Here the requirement is to repeat every record exactly, in full.

★ ★ ★ ★ ★ ★ ★

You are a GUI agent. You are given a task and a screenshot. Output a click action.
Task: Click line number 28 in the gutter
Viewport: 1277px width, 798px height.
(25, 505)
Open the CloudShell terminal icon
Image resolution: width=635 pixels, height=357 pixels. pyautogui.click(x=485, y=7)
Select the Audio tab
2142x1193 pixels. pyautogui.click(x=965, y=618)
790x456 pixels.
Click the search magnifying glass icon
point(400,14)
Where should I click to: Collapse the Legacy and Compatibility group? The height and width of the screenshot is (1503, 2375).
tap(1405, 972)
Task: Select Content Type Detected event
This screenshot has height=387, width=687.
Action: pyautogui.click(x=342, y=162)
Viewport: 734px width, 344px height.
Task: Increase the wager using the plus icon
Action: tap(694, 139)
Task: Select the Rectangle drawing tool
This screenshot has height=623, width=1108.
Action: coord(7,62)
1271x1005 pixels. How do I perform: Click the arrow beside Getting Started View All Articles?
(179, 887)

★ ★ ★ ★ ★ ★ ★

--- ANSWER TO THIS EXERCISE ---
You are a GUI agent. You are given a task and a screenshot. Output a click action.
Task: Click line number 28 in the gutter
Viewport: 1277px width, 798px height.
(25, 505)
Open the CloudShell terminal icon
Image resolution: width=635 pixels, height=357 pixels. pyautogui.click(x=485, y=7)
Select the Audio tab
2142x1193 pixels. pyautogui.click(x=965, y=618)
790x456 pixels.
Click the search magnifying glass icon
point(400,14)
Where should I click to: Collapse the Legacy and Compatibility group? The height and width of the screenshot is (1503, 2375).
tap(1405, 972)
Task: Select Content Type Detected event
This screenshot has height=387, width=687.
Action: pyautogui.click(x=342, y=162)
Viewport: 734px width, 344px height.
Task: Increase the wager using the plus icon
Action: tap(694, 139)
Task: Select the Rectangle drawing tool
This screenshot has height=623, width=1108.
Action: coord(7,62)
1271x1005 pixels. How do I perform: Click the arrow beside Getting Started View All Articles?
(179, 887)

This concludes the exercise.